SELECTED EXCERPT:
# # #
Polls will narrow, especially as Morrison is open to attack on issues of probityFeb 3, 2021
However, the position of deputy Labor leader requires a heavyweight. Richard Marles may be treasured by his faction, but he is virtually unknown and lacks the clout to make things happen. In Defence he couldn’t make an impression on a soft silk cushion.
In 2016, Trump received 63 million votes (three million fewer than Hillary Clinton, but he had an electoral college majority). In 2020, Trump received 11 million more votes (74 million). But the Democrats increased their 2016 haul from 66 million to 81 million – or 15 million more. That Trump was gobsmacked by his defeat is to a degree understandable given that his 2016 vote increased by 17 per cent. Alas for him, the Democrats found even more new constituencies, increasing its vote by 23 per cent.
It’s a reminder that the Trump machine still exists. But Australian politics is different, not least because of compulsory voting. At each new election, there are new voters, and statistics suggest that Labor captures more of them, in two-party preferred terms, particularly because Labor (and the Greens) are judged better than the Coalition on climate change policies.
# # #
DATA FOR ANALYSIS:
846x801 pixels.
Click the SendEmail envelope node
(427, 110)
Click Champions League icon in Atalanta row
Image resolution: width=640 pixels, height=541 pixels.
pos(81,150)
# # #
REQUIRED ACTION A:
Copy the passage of the political commentary that opens with the words containing "It’s a reminder" and closes with "climate change policies.".
REQUIRED ACTION B:
Extend the political commentary, picking up right after its final sentence.

EXERCISE RESPONSE A:
It’s a reminder that the Trump machine still exists. But Australian politics is different, not least because of compulsory voting. At each new election, there are new voters, and statistics suggest that Labor captures more of them, in two-party preferred terms, particularly because Labor (and the Greens) are judged better than the Coalition on climate change policies.

EXERCISE RESPONSE B:
But this is a long-term trend, not necessarily one that will alone tip the next election. If Albanese is to become prime minister, he must win votes that were cast for the Coalition in 2019. He would like to retrieve the votes of Queensland and Hunter River mining workers who fear that Labor is selling them out. It is doubtful, however, that these are enough. Labor badly needs converts in the outer suburbs and in semi-rural constituencies that could turn marginal Coalition seats into Labor ones.
It may be helpful if the message on climate were bundled in a package about Labor having a plan to create new economy post-pandemic jobs, particularly in areas that will be put under pressure as a result of the inexorable march away from hydrocarbon energy, polluting businesses and regions that are already suffering from climate change. But it is no mere matter of marketing, or slogans, or the cunning switching of messages according to the audience. Nor can it be a matter of de-emphasising the importance or significance of the climate change issue: that will only play into Morrison’s hands.
Two other points worth mentioning. Much of the talk of “cutting through” failures seems based on the idea that Labor is hopelessly behind in the polls. It is not. It lost the last election narrowly, and the government has a majority of only one.
Whatever credit voters give Morrison or the government for the pandemic or economic management, the gap between the parties seems to be one or two per cent. The circumstances may favour a presidential-style Prime Minister, but at an election, the leaders are on more equal terms. Morrison will then be open to attack, particularly on probity.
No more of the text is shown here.